Is numpy's argsort lying about its numpy.int32 types?
![](https://secure.gravatar.com/avatar/5450949473dc87e6639aa82bfcaa2c18.jpg?s=120&d=mm&r=g)
Hi, I'm having a problem comparing some types when using numpy's argsort. I'm using numpy 1.0.2. I can reproduce it simply: Python 2.4.4 (#71, Oct 18 2006, 08:34:43) [MSC v.1310 32 bit (Intel)] << snip >> In [1]: from numpy import argsort, sort, int32, array In [2]: x=array([1,3,2]) In [3]: aa=argsort(x) In [4]: as=sort(x) In [5]: type(aa[0]) Out[5]: <type 'numpy.int32'> In [6]: type(as[0]) Out[6]: <type 'numpy.int32'> In [7]: int32 Out[7]: <type 'numpy.int32'> In [8]: type(as[0])==int32 Out[8]: True In [9]: type(aa[0])==int32 Out[9]: False Any of the three indices in aa give me the same problem. Can someone explain if I should be doing this a different way, and if this is a bug?! Thanks, Rob
![](https://secure.gravatar.com/avatar/4d021a1d1319f36ad861ebef0eb5ba44.jpg?s=120&d=mm&r=g)
Rob Clewley wrote:
Hi,
I'm having a problem comparing some types when using numpy's argsort. I'm using numpy 1.0.2. I can reproduce it simply:
In [1]: from numpy import argsort, sort, int32, array
In [2]: x=array([1,3,2])
In [3]: aa=argsort(x)
In [4]: as=sort(x)
In [5]: type(aa[0]) Out[5]: <type 'numpy.int32'>
In [6]: type(as[0]) Out[6]: <type 'numpy.int32'>
In [7]: int32 Out[7]: <type 'numpy.int32'>
In [8]: type(as[0])==int32 Out[8]: True
In [9]: type(aa[0])==int32 Out[9]: False
Any of the three indices in aa give me the same problem. Can someone explain if I should be doing this a different way, and if this is a bug?!

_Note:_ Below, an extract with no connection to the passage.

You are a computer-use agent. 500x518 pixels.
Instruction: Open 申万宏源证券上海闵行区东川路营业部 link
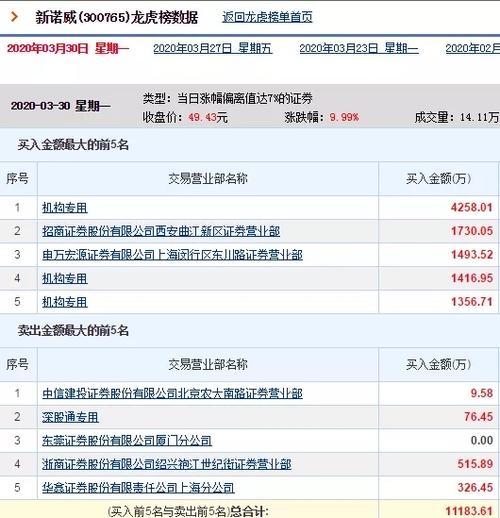pos(172,255)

The "problem" is that there are two types that display as "int32" for some platforms (e.g. c_long and c_int are both numpy.int32 on my machine). These are equivalent which can be seen by looking at the output of aa.dtype == as.dtype -Travis
![](https://secure.gravatar.com/avatar/5450949473dc87e6639aa82bfcaa2c18.jpg?s=120&d=mm&r=g)

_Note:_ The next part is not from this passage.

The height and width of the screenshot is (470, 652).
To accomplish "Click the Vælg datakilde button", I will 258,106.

Fair enough, but it does cause a *real* problem when I extract the values from aa and pass them on to other functions which try to compare their types to the integer types int and int32 that I can import from numpy. Since the values I'm testing could equally have been generated by functions that return the regular int type I can't guarantee that those values will have a dtype attribute! I have some initialization code for a big class that has to set up some state differently depending on the type of the input. So, I was trying to do something like this if type(x) in [int, int32]: ## do stuff specific to integer x but now it seems like I'll need try: isint = x.dtype == dtype('int32') except AttributeError: isint = type(x) == int if isint: ## do stuff specific to integer x -- which is a mess! Is there a better way to do this test cleanly and robustly? And why couldn't c_long always correspond to a unique numpy name (i.e., not shared with int32) regardless of how it's implemented? Either way it would be helpful to have a name for this "other" int32 that I can test against using the all-purpose type() ... so that I could test something like type(x) in [int, int32_c_long, int32_c_int] Thanks in advance for the clarification! Rob
![](https://secure.gravatar.com/avatar/49df8cd4b1b6056c727778925f86147a.jpg?s=120&d=mm&r=g)
Rob Clewley wrote:
Fair enough, but it does cause a *real* problem when I extract the values from aa and pass them on to other functions which try to compare their types to the integer types int and int32 that I can import from numpy. Since the values I'm testing could equally have been generated by functions that return the regular int type I can't guarantee that those values will have a dtype attribute!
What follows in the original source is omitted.